→ ACTION ITEM
Line by line, copy out the data that follows.

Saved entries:

-- Opening Marker --

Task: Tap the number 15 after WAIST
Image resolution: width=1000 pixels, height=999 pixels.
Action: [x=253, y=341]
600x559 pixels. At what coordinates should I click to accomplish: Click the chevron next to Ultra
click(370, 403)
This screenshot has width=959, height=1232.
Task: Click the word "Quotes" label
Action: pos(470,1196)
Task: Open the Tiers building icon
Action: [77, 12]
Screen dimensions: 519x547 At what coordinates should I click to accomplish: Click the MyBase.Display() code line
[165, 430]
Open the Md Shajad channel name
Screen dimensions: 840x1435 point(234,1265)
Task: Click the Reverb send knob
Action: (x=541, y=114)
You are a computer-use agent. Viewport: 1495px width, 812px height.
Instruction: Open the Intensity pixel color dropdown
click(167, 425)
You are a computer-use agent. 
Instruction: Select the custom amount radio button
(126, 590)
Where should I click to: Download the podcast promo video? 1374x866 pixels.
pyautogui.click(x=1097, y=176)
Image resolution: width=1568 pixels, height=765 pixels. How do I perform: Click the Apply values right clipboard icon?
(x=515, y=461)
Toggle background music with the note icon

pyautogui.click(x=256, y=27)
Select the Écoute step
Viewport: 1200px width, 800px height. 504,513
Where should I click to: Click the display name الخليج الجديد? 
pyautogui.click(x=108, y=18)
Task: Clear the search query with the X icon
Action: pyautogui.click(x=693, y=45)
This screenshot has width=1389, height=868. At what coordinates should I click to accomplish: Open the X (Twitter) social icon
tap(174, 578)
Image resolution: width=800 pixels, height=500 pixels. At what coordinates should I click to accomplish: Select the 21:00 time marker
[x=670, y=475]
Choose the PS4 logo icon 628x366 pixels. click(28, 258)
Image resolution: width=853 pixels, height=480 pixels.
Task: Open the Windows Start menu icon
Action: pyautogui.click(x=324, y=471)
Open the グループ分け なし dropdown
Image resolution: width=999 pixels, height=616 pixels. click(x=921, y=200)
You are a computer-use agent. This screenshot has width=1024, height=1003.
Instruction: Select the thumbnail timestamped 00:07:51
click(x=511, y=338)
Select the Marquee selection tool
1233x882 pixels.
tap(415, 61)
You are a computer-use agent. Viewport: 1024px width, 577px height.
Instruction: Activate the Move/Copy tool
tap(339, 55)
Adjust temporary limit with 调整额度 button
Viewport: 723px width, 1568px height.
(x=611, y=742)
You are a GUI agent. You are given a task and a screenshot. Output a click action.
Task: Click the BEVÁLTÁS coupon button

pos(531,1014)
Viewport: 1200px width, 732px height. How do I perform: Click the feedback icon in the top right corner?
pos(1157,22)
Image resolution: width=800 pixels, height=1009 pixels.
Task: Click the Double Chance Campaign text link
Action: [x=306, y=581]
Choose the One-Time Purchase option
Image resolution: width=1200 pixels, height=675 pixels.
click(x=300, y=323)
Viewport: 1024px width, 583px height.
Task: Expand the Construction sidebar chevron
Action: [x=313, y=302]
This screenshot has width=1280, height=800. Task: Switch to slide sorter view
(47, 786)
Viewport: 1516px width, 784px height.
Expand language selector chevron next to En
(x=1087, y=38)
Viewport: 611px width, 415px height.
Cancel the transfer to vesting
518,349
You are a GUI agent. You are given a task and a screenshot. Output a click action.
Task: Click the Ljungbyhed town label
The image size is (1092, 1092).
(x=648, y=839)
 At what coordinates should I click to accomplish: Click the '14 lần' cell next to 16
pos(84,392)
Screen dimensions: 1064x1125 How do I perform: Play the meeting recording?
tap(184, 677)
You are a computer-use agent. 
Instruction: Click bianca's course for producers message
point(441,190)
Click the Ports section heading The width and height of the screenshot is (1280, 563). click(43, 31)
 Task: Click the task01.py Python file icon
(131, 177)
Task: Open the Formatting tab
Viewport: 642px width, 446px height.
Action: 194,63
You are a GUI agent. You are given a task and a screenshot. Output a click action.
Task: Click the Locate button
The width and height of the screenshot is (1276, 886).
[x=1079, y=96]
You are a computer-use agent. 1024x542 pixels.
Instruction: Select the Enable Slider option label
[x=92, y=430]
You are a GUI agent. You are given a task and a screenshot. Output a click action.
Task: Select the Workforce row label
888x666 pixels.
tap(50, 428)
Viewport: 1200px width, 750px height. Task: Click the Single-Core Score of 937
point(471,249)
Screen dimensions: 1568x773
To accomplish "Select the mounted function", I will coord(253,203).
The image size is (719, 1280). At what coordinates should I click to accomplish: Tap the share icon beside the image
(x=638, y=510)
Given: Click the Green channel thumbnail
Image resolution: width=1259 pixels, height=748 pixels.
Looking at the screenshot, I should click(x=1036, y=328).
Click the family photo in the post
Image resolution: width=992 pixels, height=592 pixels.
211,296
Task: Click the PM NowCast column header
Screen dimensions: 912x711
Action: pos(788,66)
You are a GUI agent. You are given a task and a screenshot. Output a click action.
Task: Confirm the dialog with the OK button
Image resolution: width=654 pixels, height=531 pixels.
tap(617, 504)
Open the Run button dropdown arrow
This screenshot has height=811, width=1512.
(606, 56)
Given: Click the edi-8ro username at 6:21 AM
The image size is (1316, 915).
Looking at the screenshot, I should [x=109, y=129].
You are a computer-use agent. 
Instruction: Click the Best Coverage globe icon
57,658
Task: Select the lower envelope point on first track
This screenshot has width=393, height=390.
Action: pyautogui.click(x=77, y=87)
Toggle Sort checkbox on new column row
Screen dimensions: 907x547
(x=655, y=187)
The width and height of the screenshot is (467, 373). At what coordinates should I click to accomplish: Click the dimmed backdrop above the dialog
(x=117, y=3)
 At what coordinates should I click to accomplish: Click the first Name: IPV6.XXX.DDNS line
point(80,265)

-- Closing Marker --

→ RESULT FOR THIS EXERCISE
Task: Tap the number 15 after WAIST
Image resolution: width=1000 pixels, height=999 pixels.
Action: [x=253, y=341]
600x559 pixels. At what coordinates should I click to accomplish: Click the chevron next to Ultra
click(370, 403)
This screenshot has width=959, height=1232.
Task: Click the word "Quotes" label
Action: pos(470,1196)
Task: Open the Tiers building icon
Action: [77, 12]
Screen dimensions: 519x547 At what coordinates should I click to accomplish: Click the MyBase.Display() code line
[165, 430]
Open the Md Shajad channel name
Screen dimensions: 840x1435 point(234,1265)
Task: Click the Reverb send knob
Action: (x=541, y=114)
You are a computer-use agent. Viewport: 1495px width, 812px height.
Instruction: Open the Intensity pixel color dropdown
click(167, 425)
You are a computer-use agent. 
Instruction: Select the custom amount radio button
(126, 590)
Where should I click to: Download the podcast promo video? 1374x866 pixels.
pyautogui.click(x=1097, y=176)
Image resolution: width=1568 pixels, height=765 pixels. How do I perform: Click the Apply values right clipboard icon?
(x=515, y=461)
Toggle background music with the note icon

pyautogui.click(x=256, y=27)
Select the Écoute step
Viewport: 1200px width, 800px height. 504,513
Where should I click to: Click the display name الخليج الجديد? 
pyautogui.click(x=108, y=18)
Task: Clear the search query with the X icon
Action: pyautogui.click(x=693, y=45)
This screenshot has width=1389, height=868. At what coordinates should I click to accomplish: Open the X (Twitter) social icon
tap(174, 578)
Image resolution: width=800 pixels, height=500 pixels. At what coordinates should I click to accomplish: Select the 21:00 time marker
[x=670, y=475]
Choose the PS4 logo icon 628x366 pixels. click(28, 258)
Image resolution: width=853 pixels, height=480 pixels.
Task: Open the Windows Start menu icon
Action: pyautogui.click(x=324, y=471)
Open the グループ分け なし dropdown
Image resolution: width=999 pixels, height=616 pixels. click(x=921, y=200)
You are a computer-use agent. This screenshot has width=1024, height=1003.
Instruction: Select the thumbnail timestamped 00:07:51
click(x=511, y=338)
Select the Marquee selection tool
1233x882 pixels.
tap(415, 61)
You are a computer-use agent. Viewport: 1024px width, 577px height.
Instruction: Activate the Move/Copy tool
tap(339, 55)
Adjust temporary limit with 调整额度 button
Viewport: 723px width, 1568px height.
(x=611, y=742)
You are a GUI agent. You are given a task and a screenshot. Output a click action.
Task: Click the BEVÁLTÁS coupon button

pos(531,1014)
Viewport: 1200px width, 732px height. How do I perform: Click the feedback icon in the top right corner?
pos(1157,22)
Image resolution: width=800 pixels, height=1009 pixels.
Task: Click the Double Chance Campaign text link
Action: [x=306, y=581]
Choose the One-Time Purchase option
Image resolution: width=1200 pixels, height=675 pixels.
click(x=300, y=323)
Viewport: 1024px width, 583px height.
Task: Expand the Construction sidebar chevron
Action: [x=313, y=302]
This screenshot has width=1280, height=800. Task: Switch to slide sorter view
(47, 786)
Viewport: 1516px width, 784px height.
Expand language selector chevron next to En
(x=1087, y=38)
Viewport: 611px width, 415px height.
Cancel the transfer to vesting
518,349
You are a GUI agent. You are given a task and a screenshot. Output a click action.
Task: Click the Ljungbyhed town label
The image size is (1092, 1092).
(x=648, y=839)
 At what coordinates should I click to accomplish: Click the '14 lần' cell next to 16
pos(84,392)
Screen dimensions: 1064x1125 How do I perform: Play the meeting recording?
tap(184, 677)
You are a computer-use agent. 
Instruction: Click bianca's course for producers message
point(441,190)
Click the Ports section heading The width and height of the screenshot is (1280, 563). click(43, 31)
 Task: Click the task01.py Python file icon
(131, 177)
Task: Open the Formatting tab
Viewport: 642px width, 446px height.
Action: 194,63
You are a GUI agent. You are given a task and a screenshot. Output a click action.
Task: Click the Locate button
The width and height of the screenshot is (1276, 886).
[x=1079, y=96]
You are a computer-use agent. 1024x542 pixels.
Instruction: Select the Enable Slider option label
[x=92, y=430]
You are a GUI agent. You are given a task and a screenshot. Output a click action.
Task: Select the Workforce row label
888x666 pixels.
tap(50, 428)
Viewport: 1200px width, 750px height. Task: Click the Single-Core Score of 937
point(471,249)
Screen dimensions: 1568x773
To accomplish "Select the mounted function", I will coord(253,203).
The image size is (719, 1280). At what coordinates should I click to accomplish: Tap the share icon beside the image
(x=638, y=510)
Given: Click the Green channel thumbnail
Image resolution: width=1259 pixels, height=748 pixels.
Looking at the screenshot, I should click(x=1036, y=328).
Click the family photo in the post
Image resolution: width=992 pixels, height=592 pixels.
211,296
Task: Click the PM NowCast column header
Screen dimensions: 912x711
Action: pos(788,66)
You are a GUI agent. You are given a task and a screenshot. Output a click action.
Task: Confirm the dialog with the OK button
Image resolution: width=654 pixels, height=531 pixels.
tap(617, 504)
Open the Run button dropdown arrow
This screenshot has height=811, width=1512.
(606, 56)
Given: Click the edi-8ro username at 6:21 AM
The image size is (1316, 915).
Looking at the screenshot, I should [x=109, y=129].
You are a computer-use agent. 
Instruction: Click the Best Coverage globe icon
57,658
Task: Select the lower envelope point on first track
This screenshot has width=393, height=390.
Action: pyautogui.click(x=77, y=87)
Toggle Sort checkbox on new column row
Screen dimensions: 907x547
(x=655, y=187)
The width and height of the screenshot is (467, 373). At what coordinates should I click to accomplish: Click the dimmed backdrop above the dialog
(x=117, y=3)
 At what coordinates should I click to accomplish: Click the first Name: IPV6.XXX.DDNS line
point(80,265)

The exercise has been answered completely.